One of the most cited phrase in the Architectural world is Mies van der Rohe's "Less is more". Inconspicuously simple, inherently oxymoronic, the simple phrase seems to hold the key to a deep truth that whoever uses it to for a punch-line, a reply to an annoying question, or part of a larger argument. As we write it, less is more, or less=more, it is contradiction, an oxymoron, a perplexing verbal structure, and that is part of charm.
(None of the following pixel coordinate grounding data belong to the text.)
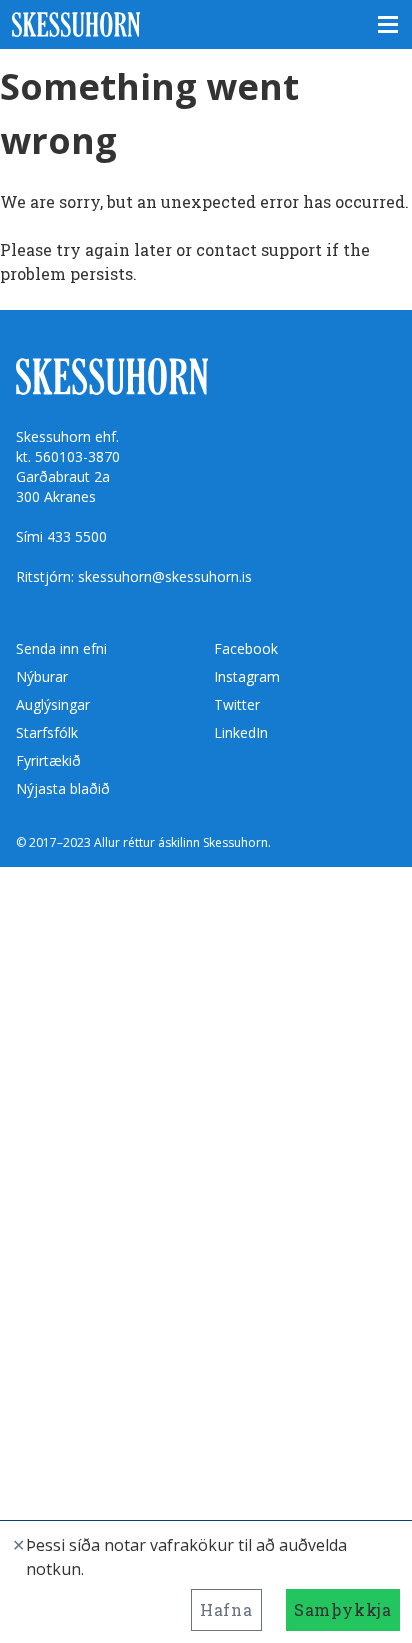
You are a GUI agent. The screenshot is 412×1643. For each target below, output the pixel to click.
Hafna (226, 1609)
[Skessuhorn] (206, 24)
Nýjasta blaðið (63, 788)
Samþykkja (343, 1609)
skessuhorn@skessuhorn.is (165, 576)
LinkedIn (241, 732)
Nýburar (42, 676)
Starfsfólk (47, 732)
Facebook (246, 648)
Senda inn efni (61, 648)
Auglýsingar (53, 704)
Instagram (247, 676)
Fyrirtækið (48, 760)
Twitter (237, 704)
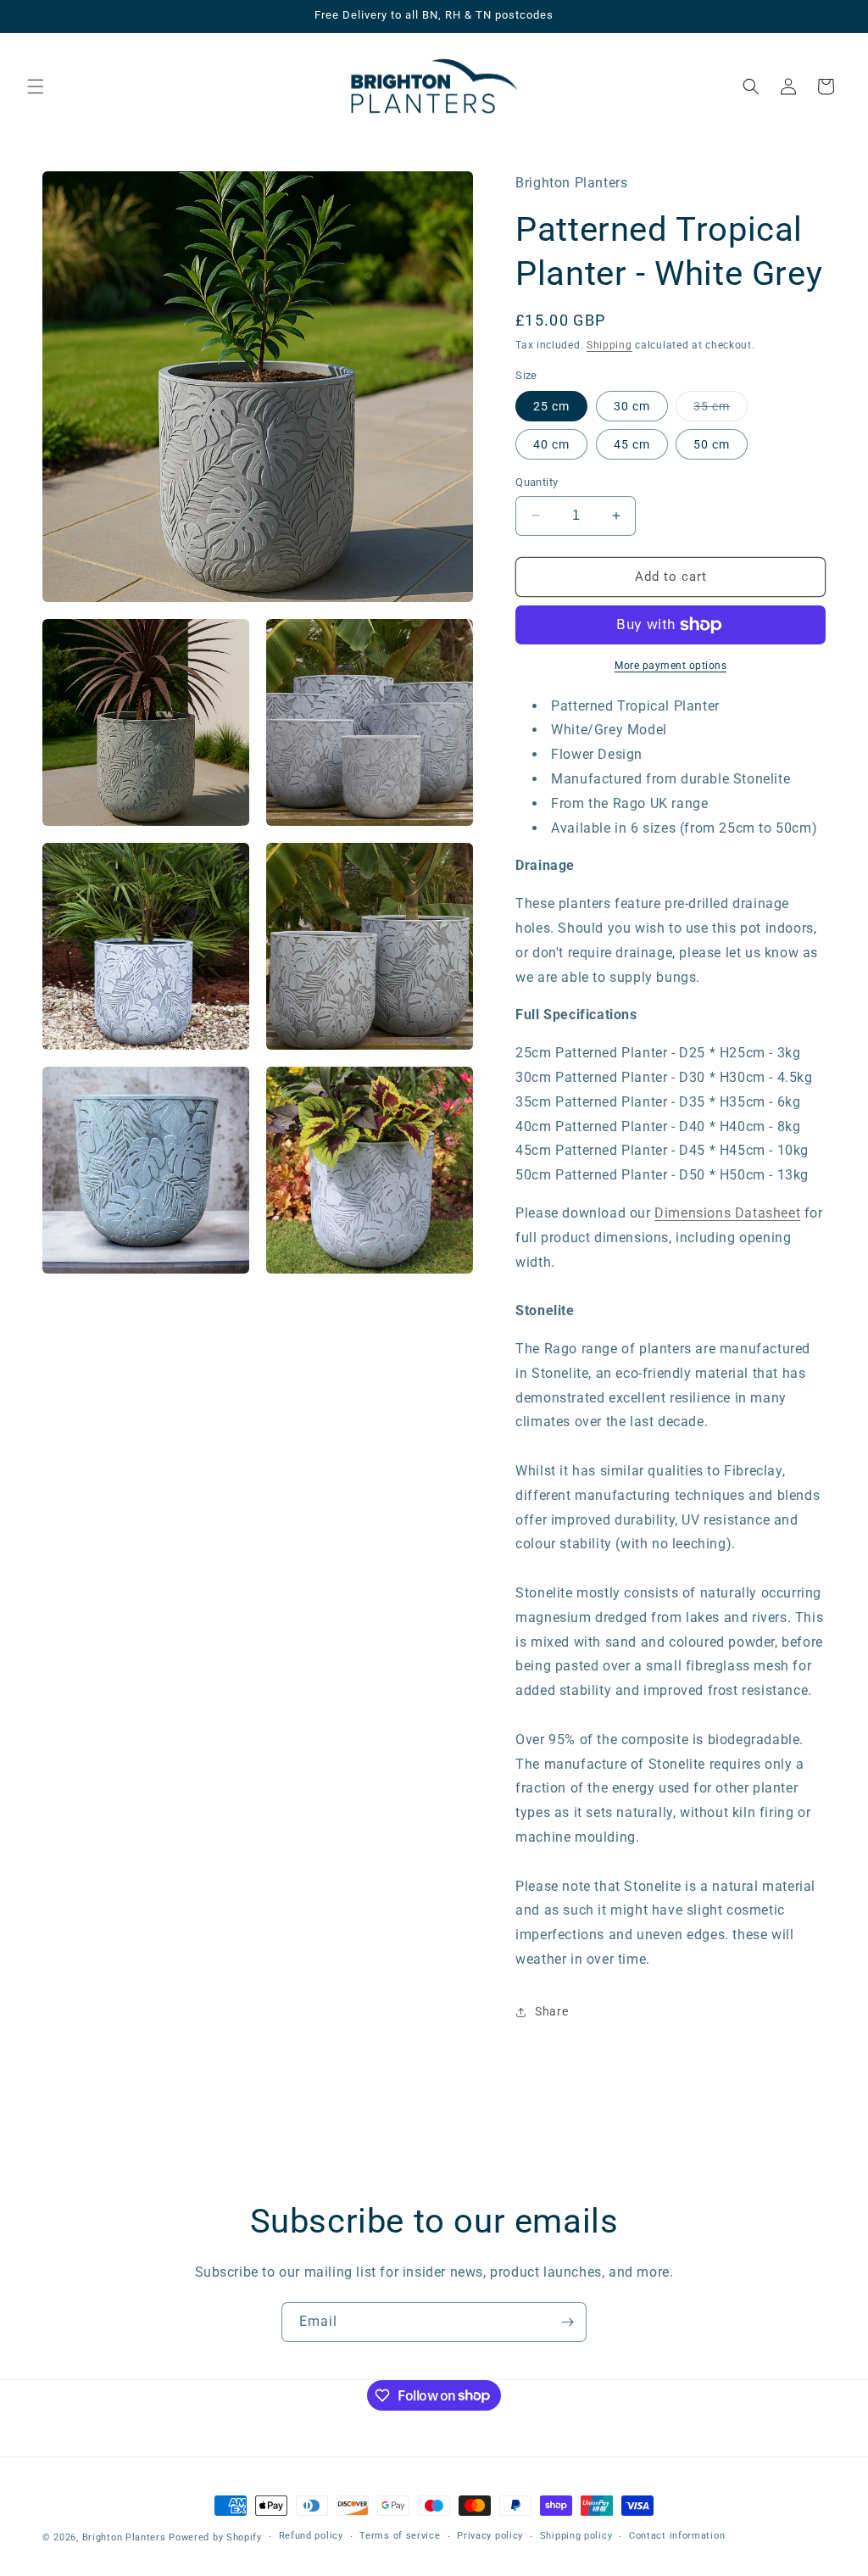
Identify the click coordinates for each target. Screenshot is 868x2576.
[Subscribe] (567, 2322)
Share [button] (551, 2011)
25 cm (551, 406)
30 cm (632, 406)
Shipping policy (576, 2535)
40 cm (551, 444)
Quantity (536, 482)
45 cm (632, 444)
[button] (35, 86)
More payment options (670, 666)
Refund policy (311, 2535)
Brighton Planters (124, 2537)
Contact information (677, 2535)
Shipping (609, 345)
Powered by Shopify (215, 2537)
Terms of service (399, 2535)
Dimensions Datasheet (727, 1213)
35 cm (720, 410)
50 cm (711, 444)
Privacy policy (490, 2535)
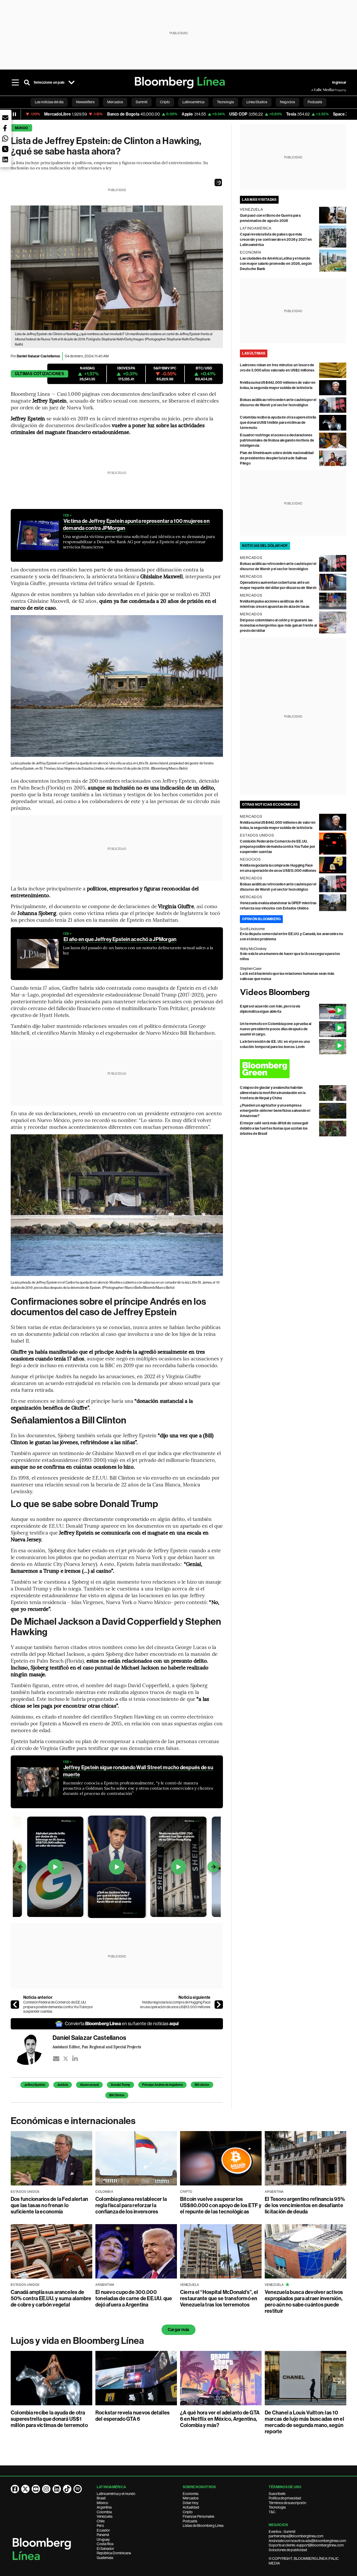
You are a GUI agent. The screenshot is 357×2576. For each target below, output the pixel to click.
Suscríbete (277, 2494)
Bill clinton (202, 2085)
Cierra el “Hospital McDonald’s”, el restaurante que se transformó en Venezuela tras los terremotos (219, 2298)
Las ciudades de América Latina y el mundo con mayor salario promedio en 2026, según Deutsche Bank (276, 263)
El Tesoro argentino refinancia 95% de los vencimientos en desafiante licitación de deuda (305, 2205)
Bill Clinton (116, 2095)
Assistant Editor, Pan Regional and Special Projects (97, 2046)
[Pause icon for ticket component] (14, 114)
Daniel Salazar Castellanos (38, 356)
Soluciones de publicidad (288, 2550)
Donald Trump (120, 2085)
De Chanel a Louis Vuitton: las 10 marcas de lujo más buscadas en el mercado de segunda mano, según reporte (304, 2422)
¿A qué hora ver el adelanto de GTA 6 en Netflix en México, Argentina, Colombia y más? (220, 2418)
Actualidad (191, 2507)
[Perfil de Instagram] (46, 2489)
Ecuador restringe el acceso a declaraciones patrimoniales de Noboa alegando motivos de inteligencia (277, 440)
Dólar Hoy (190, 2503)
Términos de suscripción (287, 2503)
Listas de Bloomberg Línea (203, 2525)
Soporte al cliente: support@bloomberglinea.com (306, 2545)
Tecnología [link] (225, 102)
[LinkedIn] (75, 2059)
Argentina (104, 2507)
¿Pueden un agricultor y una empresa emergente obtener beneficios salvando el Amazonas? (275, 1110)
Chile (101, 2521)
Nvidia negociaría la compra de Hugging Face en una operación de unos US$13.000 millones (175, 2004)
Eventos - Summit (282, 2531)
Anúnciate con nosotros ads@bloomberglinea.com (307, 2541)
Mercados (191, 2498)
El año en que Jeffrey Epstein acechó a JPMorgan (120, 939)
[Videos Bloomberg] (293, 993)
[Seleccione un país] (71, 82)
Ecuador (103, 2530)
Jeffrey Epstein (34, 2085)
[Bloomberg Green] (293, 1068)
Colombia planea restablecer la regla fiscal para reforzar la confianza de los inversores (131, 2205)
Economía (190, 2494)
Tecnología (277, 2507)
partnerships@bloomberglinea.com (296, 2536)
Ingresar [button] (339, 82)
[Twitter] (65, 2059)
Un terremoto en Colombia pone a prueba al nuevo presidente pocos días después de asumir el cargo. (275, 1029)
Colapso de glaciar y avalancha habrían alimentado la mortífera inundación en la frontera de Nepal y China (273, 1092)
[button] (218, 182)
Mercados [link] (115, 102)
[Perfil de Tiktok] (67, 2489)
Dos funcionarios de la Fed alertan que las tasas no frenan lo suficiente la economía (49, 2205)
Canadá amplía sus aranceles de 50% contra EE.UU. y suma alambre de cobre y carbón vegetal (51, 2298)
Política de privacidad (285, 2498)
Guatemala (105, 2558)
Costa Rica (105, 2544)
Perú (100, 2525)
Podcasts (190, 2521)
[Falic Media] (315, 90)
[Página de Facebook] (15, 2489)
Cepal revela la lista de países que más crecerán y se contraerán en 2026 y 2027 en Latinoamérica (276, 239)
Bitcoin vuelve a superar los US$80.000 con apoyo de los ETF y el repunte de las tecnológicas (221, 2205)
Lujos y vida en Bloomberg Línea (77, 2340)
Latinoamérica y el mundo (116, 2494)
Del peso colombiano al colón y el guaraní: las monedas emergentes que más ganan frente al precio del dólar (278, 625)
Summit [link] (141, 102)
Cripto (188, 2512)
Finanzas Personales (198, 2516)
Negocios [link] (287, 102)
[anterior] (15, 2004)
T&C (272, 2512)
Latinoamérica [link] (193, 102)
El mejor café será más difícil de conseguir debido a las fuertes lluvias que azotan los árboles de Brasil (274, 1128)
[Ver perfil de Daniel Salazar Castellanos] (32, 2049)
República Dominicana (114, 2553)
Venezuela (104, 2516)
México (102, 2503)
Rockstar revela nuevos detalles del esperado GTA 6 (132, 2415)
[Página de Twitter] (25, 2489)
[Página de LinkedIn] (57, 2489)
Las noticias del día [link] (49, 102)
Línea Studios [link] (256, 102)
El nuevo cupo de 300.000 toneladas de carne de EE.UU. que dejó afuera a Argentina (133, 2298)
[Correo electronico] (56, 2059)
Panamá (103, 2535)
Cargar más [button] (178, 2329)
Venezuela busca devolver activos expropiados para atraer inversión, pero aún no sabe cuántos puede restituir (304, 2301)
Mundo (21, 128)
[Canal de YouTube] (36, 2489)
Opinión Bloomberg (261, 919)
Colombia (104, 2512)
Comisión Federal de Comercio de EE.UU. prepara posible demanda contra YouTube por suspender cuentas (58, 2006)
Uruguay (103, 2539)
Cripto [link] (165, 102)
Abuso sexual (89, 2085)
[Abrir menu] (15, 82)
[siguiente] (219, 2004)
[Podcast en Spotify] (77, 2489)
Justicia (62, 2085)
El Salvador (105, 2548)
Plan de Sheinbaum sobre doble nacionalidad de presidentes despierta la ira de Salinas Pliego (277, 458)
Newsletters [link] (85, 102)
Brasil (101, 2498)
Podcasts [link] (315, 102)
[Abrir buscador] (27, 82)
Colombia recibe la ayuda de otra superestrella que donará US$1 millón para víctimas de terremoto (278, 422)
It could be an stripped version of "Less of something is more of something else", which instantly pulls it out of its charming mystery, yet opens up a debate over what is "something" and what is "something else". If we put the phrase in its historical context, we might be compelled to say "Less specificity is more ambiguity", and since architectural perception, and sensation, is based on the subjective, on the verge of being a phenomenological conquest, ambiguity is directly proportional with the number of readings of an architectural space, thus more ambiguity is undoubtedly good. By breaking from the baggage of historical architectural symbolism, which was used to paint somewhat specific, if vague, tableaus, Mies and by extension Modernism opted to create architecture that was deprived of the richness of symbols, yet managed at some points to create canvases on which the perceiver could infuse meaning with his imagination. Thus the less specific an architectural object is the more it becomes similar to a canvas, thus the more ambiguous.